# 'Bridge of Spies' by Thomas Newman transcription



## Kejero (Jun 7, 2016)

I'm trying to transcribe a passage from Thomas Newman's score for Bridge of Spies, but it's proving too big of a challenge for my ears. I'd happily dismiss it as clusters that are just too dense to figure out, but I'd be fooling myself. I don't think there are a ton of notes at play here... I just can't figure out which ones. Well, I can some of them, but I don't have a score sheet to check my transcription against, so I'm not sure how else to figure out what's going on in this piece than to ask my fellow composers to take a crack at it.

The part that's killing me is in track [13] Glienicke Bridge, starting from 2m47 to 3m10 (talking about the strings of course).

Anyone feel up to the challenge? If you don't have the soundtrack yourself, this is the only version I could find on youtube, pretty bad quality though.

Or, if you happen to know Thomas and could ask him for the sheets, I guess that would work too. 

​


----------



## Saxer (Jun 7, 2016)

Sounds 'jazzy' to me... I didn't compare to an instrument but it sounds like dominant thirteen chords (seventh below, seven in the middle, thirteen on top... i.e. like a G7/13 without root - f/b/e) moving parallel. But that's just a first impression listening to laptop speakers. Don't blame me too hard if I'm totally wrong


----------



## CT (Jun 7, 2016)

Sounds to me like augmented chords and minor sevenths. So the first one, for example, I hear in the "right hand" right above middle C a D, F#, and A#. This is, I think, doubled an octave below, and then under that, you've got an A#-G# dyad an octave apart. So the full pitches for the first chord would be A#, up an octave to G#, D, F#, A#, D, F#, A#. And then the following chords are just moving parallel based on the top line, A#, G#, C#, etc. But they might not be totally parallel, with some crafty voice leading instead. Hard to say if there's more to the string parts or if it's just the other stuff going on around them muddying up the tonality even more.


----------



## Kejero (Jun 9, 2016)

Thanks a bunch guys. I've been going back and forth between the track, my own (sort-of-half-assed) transcription and the suggestions here. The parallel movement definitely makes sense since Newman likes to do that. Doug, really cool what you did there! Parts of it definitely sound very close, but it's hard to be sure because obviously some notes in the original version are played much quieter than others. The truth is, from what I'm seeing here, each of you are hearing notes that I just can't make out. But at the same time, if I listen to my own transcription, it's definitely missing something. And I'd be surprised if this is just a sampled-vs-live thing.
It's so weird. These chords sound pretty "clear" on a first listen, until I try to actual dissect them and focus on the individual notes, then it becomes one pile of mud.
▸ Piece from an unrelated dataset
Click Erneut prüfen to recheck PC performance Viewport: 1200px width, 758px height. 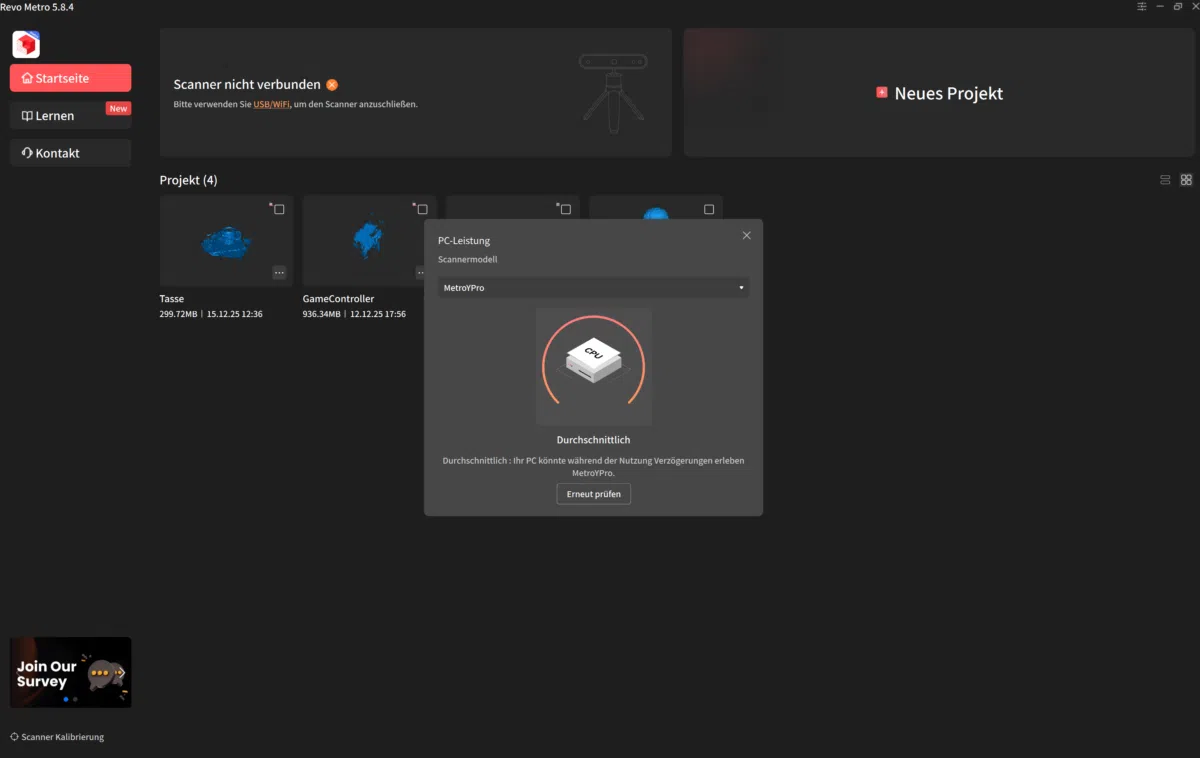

Just when I thought I was getting better at this transcription thing... Thanks a lot, Newman. 

I guess we'll never be 100% sure, until someone gets their hands on the actual score sheets...


----------



## mc_deli (Jun 9, 2016)

Am I the only one thinking:
"don't push too far, your dreams are china in your hand"
?


----------



## Kejero (Jun 10, 2016)

douggibson said:


> I guess it really depends on what your goals are.
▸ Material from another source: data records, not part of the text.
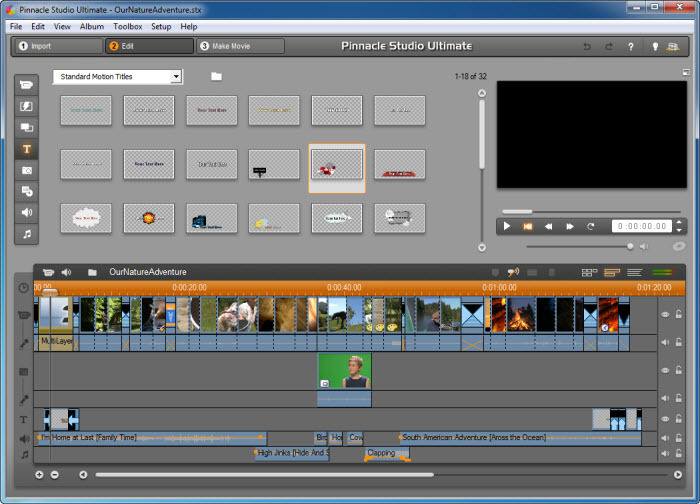The image size is (700, 504).
Task: Open the Music section in the album sidebar
Action: tap(27, 234)
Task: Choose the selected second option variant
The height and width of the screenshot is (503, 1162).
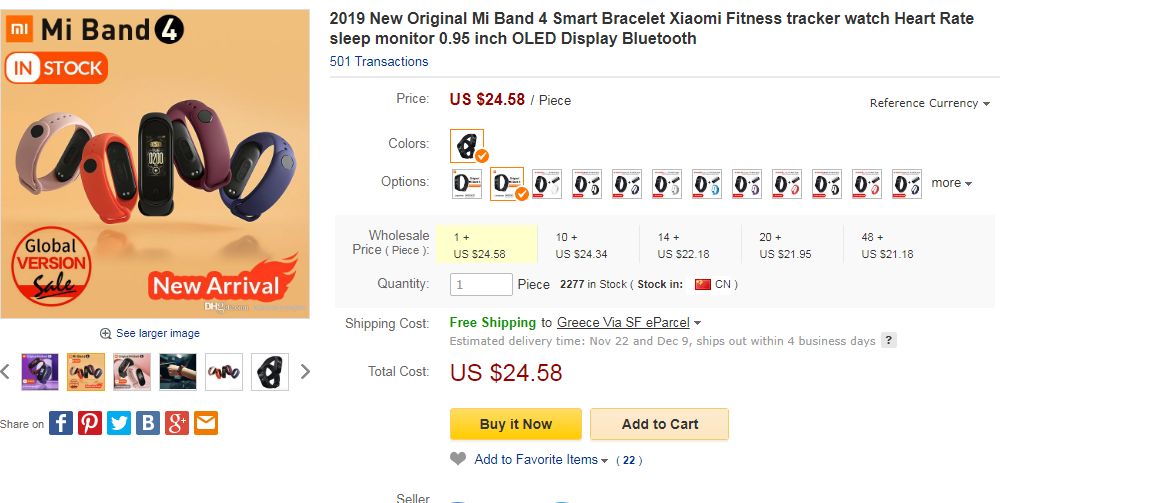Action: pyautogui.click(x=507, y=184)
No big goal here. I find myself frequently fascinated by the kind of moods that Newman creates. They are often hard to define, very ambiguous. At the same time the chords he uses seem usually not too complex. Unconventional, by many modern hollywood composers' standards, but not complex. The way he transitions between chords is often unexpected too. So I like to take a closer look at what exactly is going on, and usually I feel pretty confident to at least get the transcription right. Not with this piece though, obviously. I like a challenge, but this one got me beat. Your version could be 100% correct and I wouldn't know.
Not that I'll be losing any sleep over this  I've got the impression that it's the kind of device that "works" in a movie context because of its cluster-like quality, and maybe less for its specific intervals. So while I couldn't tell if your transcription is 100% accurate, I'm pretty sure that if you put your version in the relevant scene, it'll be 100% equally effective.

You went way further with your transcription than I did btw. I'm usually happy with just two staves and all whole notes when I "transcribe" passages (on good old paper)  

I'm gonna take a break from this now and probably have another look at it with a clear mind some time in the future, but if you still want an mp3, feel free to pm your email address.


----------



## Kejero (Jun 10, 2016)

mc_deli said:


> Am I the only one thinking:
> "don't push too far, your dreams are china in your hand"
> ?



I think you are, yeah. I mean, this track doesn't sound anything like that song. And I thought I was bad and transcribing :D


----------